Wednesday, October 10, 2012

Readers, Writers, Mathematicians, Ambassadors, Poets


We're so excited for our field trip to the Poets in the Galleries program at the de Young on 10/16 and 10/23! Thanks so much to the drivers who signed up with Genevieve. And, of course, thanks to Genevieve for organizing that for me. The 5th/6th and 7th/8th grade classes have both completed the program and the feedback from Evan and Javier is so exciting. 
http://deyoung.famsf.org/education/poets-galleries

Reading
We’re digging into our Dear Mr. Henshaw texts! We are working our way through the book, reading independently, listening to me read aloud, and reading aloud in small groups. Students are investigating the character traits that define Leigh Botts, Mr. Henshaw, and Leigh's parents. We’re searching for the meaning “beneath the surface” of the text for a more complete picture of the characters. Students ask themselves questions like, “what does this passage say about who Leigh is? What matters to him? Why? How do you know? What evidence can you find in the text?”

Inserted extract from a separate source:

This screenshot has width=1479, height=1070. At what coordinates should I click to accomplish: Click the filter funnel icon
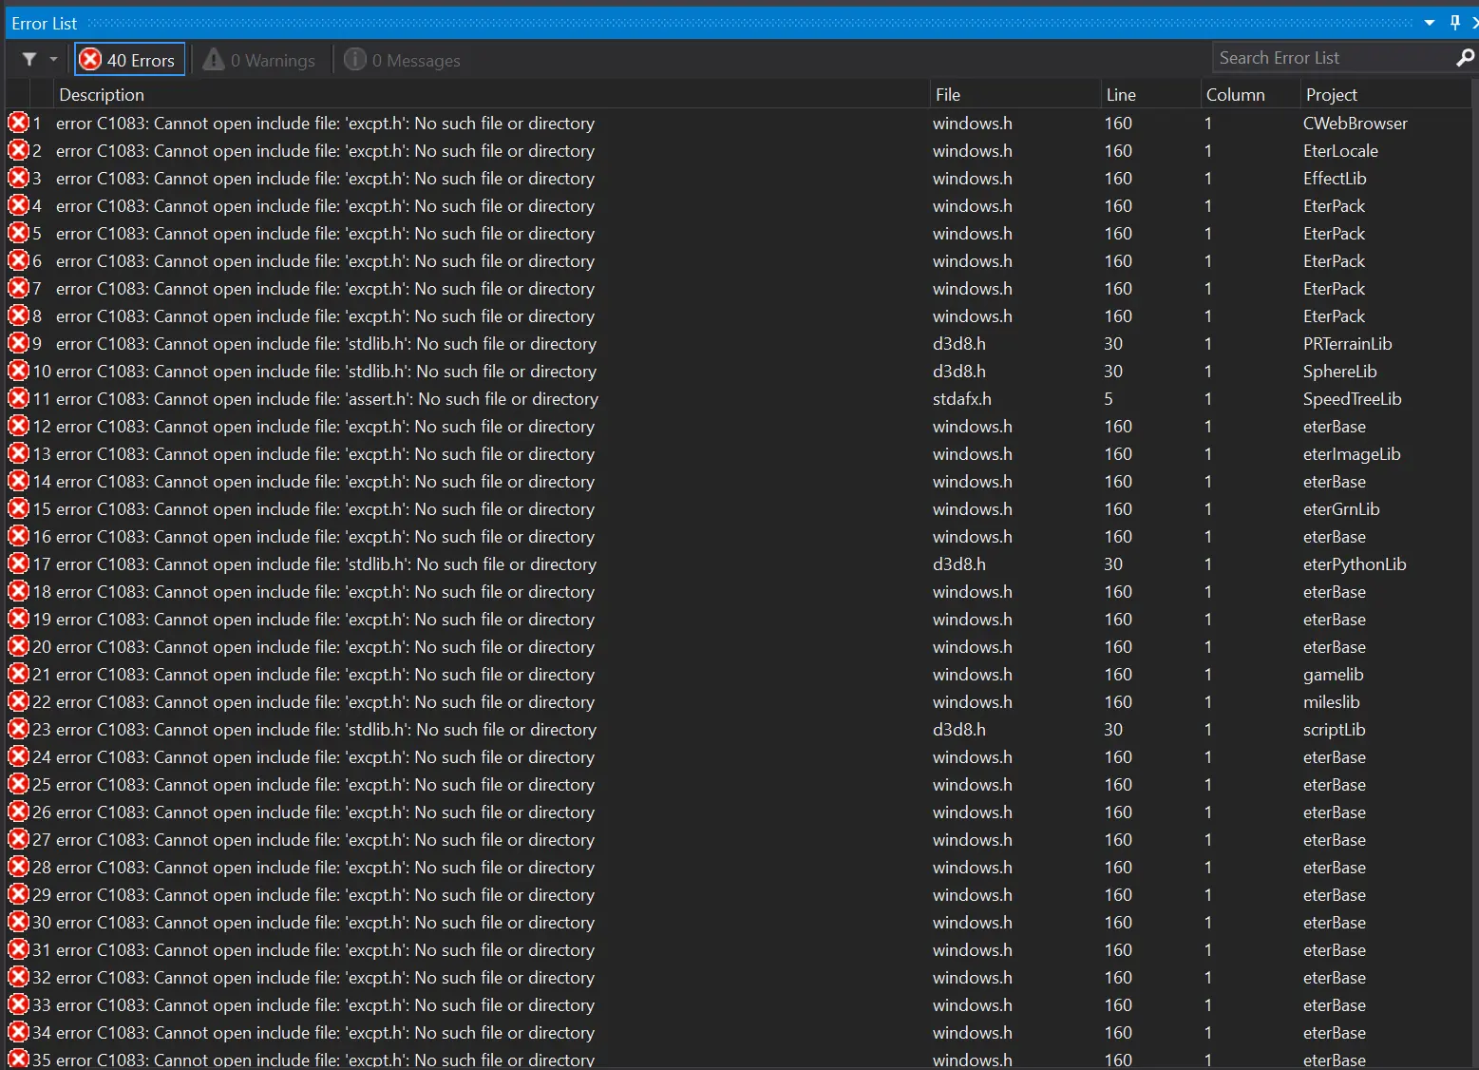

Next, we will move on to analyzing the ways that Leigh’s life experiences inform the character traits we've identified.

As we read, we keep track of the words that confuse us, that are difficult to spell, that are interesting, or that we might like to try and use in our own writing. We put them up in our “Words that make us wonder” wall and revisit them regularly. 

We are also writing letters to our favorite authors, a la Dear Mr. Henshaw!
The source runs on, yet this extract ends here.